What is needed
Set out exactly, line by line, the stretch of data below that begins at the line containing "You are a computer-use" and ends at the line containing "Instruction: Zoom out of the PDF", with both ends kept.

Data for analysis
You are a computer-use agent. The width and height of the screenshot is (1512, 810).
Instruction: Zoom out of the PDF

...

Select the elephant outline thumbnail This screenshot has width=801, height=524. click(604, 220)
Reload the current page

* * *

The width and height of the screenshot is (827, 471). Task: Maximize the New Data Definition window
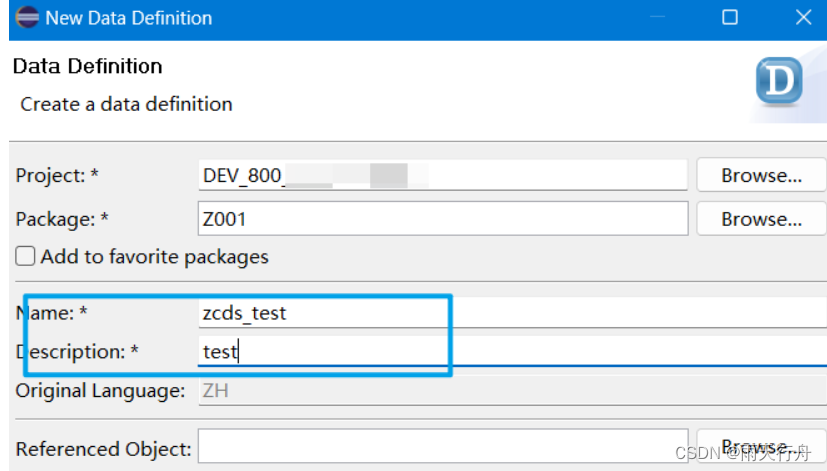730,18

Task output
You are a computer-use agent. The width and height of the screenshot is (1512, 810).
Instruction: Zoom out of the PDF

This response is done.